This guide defines how to contribute changes to sof while keeping architecture, reliability, and release standards intact.

Scope

This repository is a Rust workspace with the main crate at crates/sof-observer (published as sof).

Primary references:

  • Project overview and run commands: README.md
  • Architecture index: docs/architecture/README.md
  • Operations docs index: docs/operations/README.md

Prerequisites

  • Rust stable toolchain
  • cargo-make (used by contributor quality gates)

Quick smoke check:

cargo check -p sof

Development workflow

  1. Make focused changes in the owning slice/module.
  2. Add or update tests with the behavior change.
  3. Run contributor quality gates locally.
  4. Open a PR with a clear summary, risk notes, and test evidence.

Git commits and pull requests

Philosophy

  • Commits are brief and atomic: one logical change, easy to scan.
  • Pull requests carry the full context: why, scope, testing, and impact.

Commit message format

Use one of:

  • <type>: <subject>
  • <type>(<scope>): <subject> (optional scope, e.g. app, repair, ci, docs)

Examples:

  • feat: add repair peer ranking telemetry
  • fix: prevent duplicate repair request reservation
  • chore(ci): tighten release preflight checks
  • docs(operations): clarify SOF_TVU_SOCKETS defaults
  • refactor(app): extract gossip switch guard logic

Supported types:

  • docs documentation
  • feat new feature
  • fix bug fix
  • refactor code restructuring
  • test test changes
  • chore build, CI, dependencies, tooling
  • perf performance changes

Subject rules:

  • Imperative mood (add, fix, refactor)
  • Lowercase start (except proper nouns)
  • No trailing period
  • Aim for <= 50 characters
  • Be specific, not generic

Key rule:

  • Keep commit titles short and scannable.
  • Put detailed rationale and impact in the PR description, not in commit titles.

Pull request title format

Use:

  • <type>: <subject> — <impact or scope>
  • Optional scope is allowed: <type>(<scope>): <subject> — <impact or scope>

Examples:

  • feat(app): add gossip runtime switch guardrails — reduces false-positive failovers
  • fix(repair): avoid stale outstanding reservation reuse — improves recovery reliability
  • docs: clarify advanced env defaults — reduces operator misconfiguration

Pull request description requirements

PRs must include:

  • Description: what changed and why it matters.
  • Changes: concrete list of file/module changes.
  • Motivation: business and technical reasons; alternatives considered if relevant.
  • Scope and impact: affected slices, compatibility, operational impact.
  • Testing: what was run and what scenarios were validated.
  • Related docs/issues: ADR/ARD links, operational doc updates, issue references.

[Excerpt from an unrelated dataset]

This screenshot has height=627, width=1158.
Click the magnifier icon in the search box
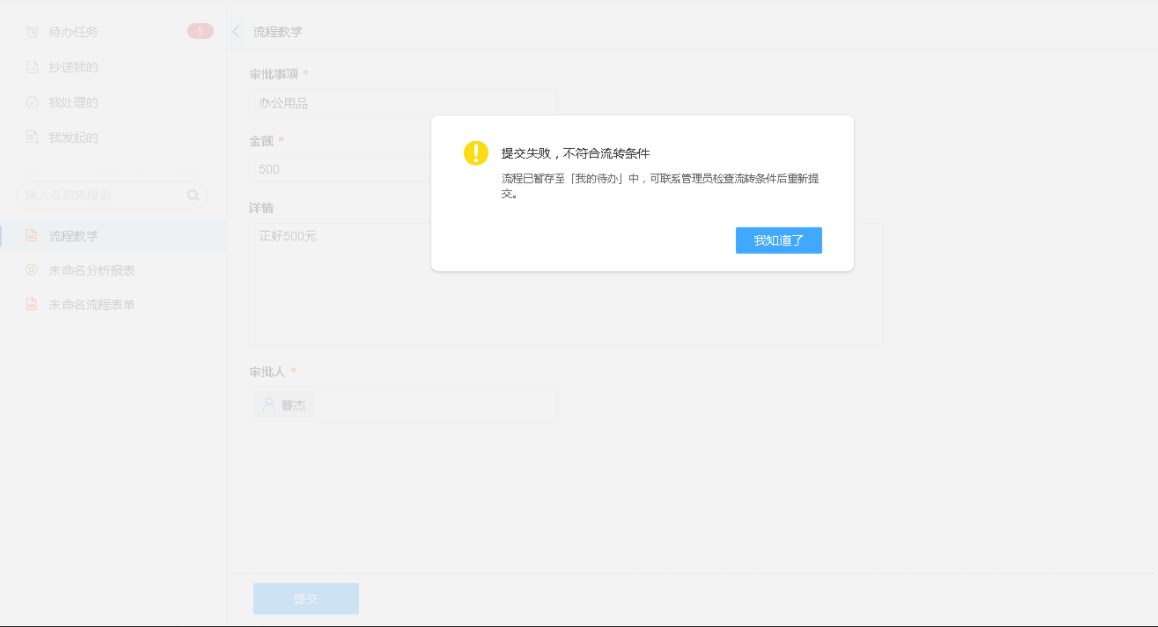(x=193, y=195)
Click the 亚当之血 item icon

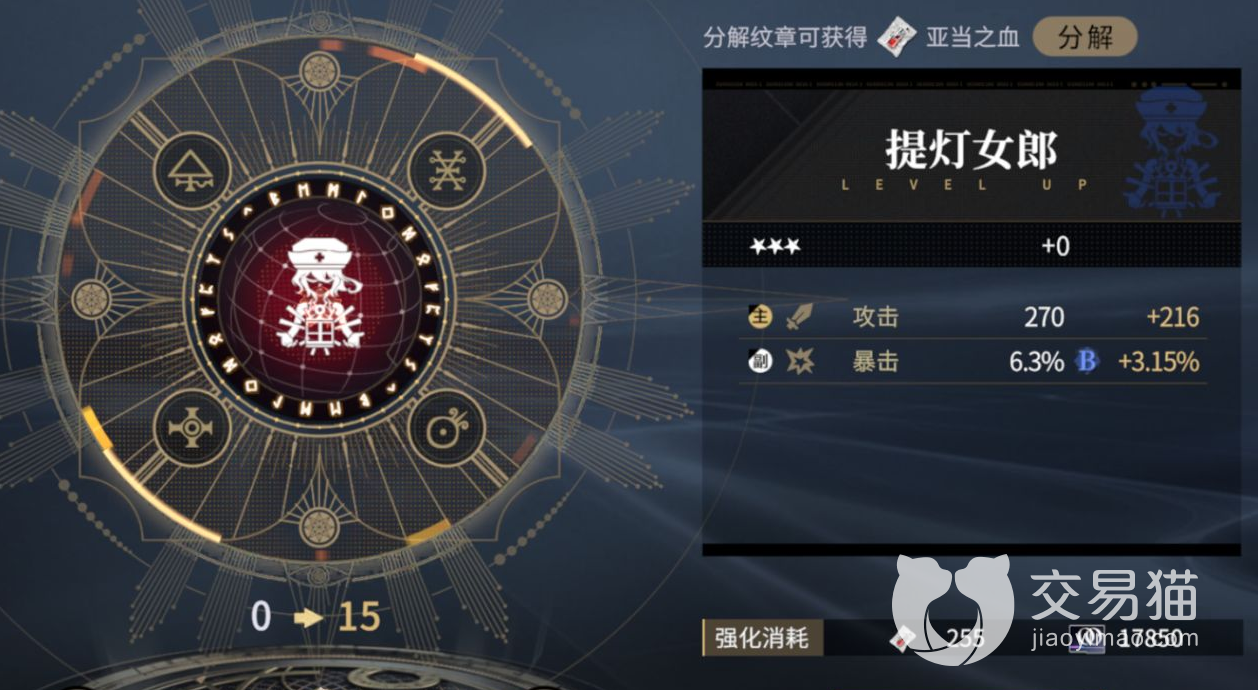896,38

For cross-slice or architecture-impacting changes:

  • Explicitly list affected slices (ingest, shred, reassembly, app/runtime).
  • Explain cross-slice interaction changes.
  • Link relevant ADR/ARD docs.
  • Include migration/rollback notes if applicable.

Reference template:

  • .github/pull_request_template.md

Required local checks before PR

Run:

cargo make ci

This includes:

  • formatting check
  • docs build (docs/gitbook)
  • architecture boundary checks
  • vendored sof-solana-gossip library/bin compile check
  • clippy matrix (all-features, no-default-features)
  • test matrix (default + all-features)

For dependency-policy checks too:

cargo make ci-full

Architecture and code rules

Follow the current ARD/ADR constraints:

  • Keep slices isolated: ingest, shred, reassembly do not import each other internals.
  • Cross-slice orchestration belongs in infra/app/runtime composition layers.
  • Keep mod.rs files declaration/re-export only.
  • Prefer type-driven modeling (newtypes and validated constructors for invariants).
  • Use typed enum errors (thiserror) instead of stringly error categories.
  • Replace semantic magic numbers with documented named constants.

Enforcement:

  • cargo make arch-check validates slice boundaries and mod.rs policy.

Reference docs:

  • docs/architecture/ard/0001-project-structure-and-code-goals.md
  • docs/architecture/ard/0003-slice-dependency-contracts.md
  • docs/architecture/ard/0004-error-taxonomy-and-failure-handling.md
  • docs/architecture/ard/0005-type-system-and-newtype-guidelines.md
  • docs/architecture/ard/0007-infrastructure-composition-and-runtime-model.md

Testing expectations

  • For behavior changes, update or add tests that fail before the fix and pass after.
  • Every bug fix should include a regression test.
  • Keep tests deterministic and fast.
  • If you touch parser/reassembly invariants, expand edge-case coverage (including fuzz-oriented cases where applicable).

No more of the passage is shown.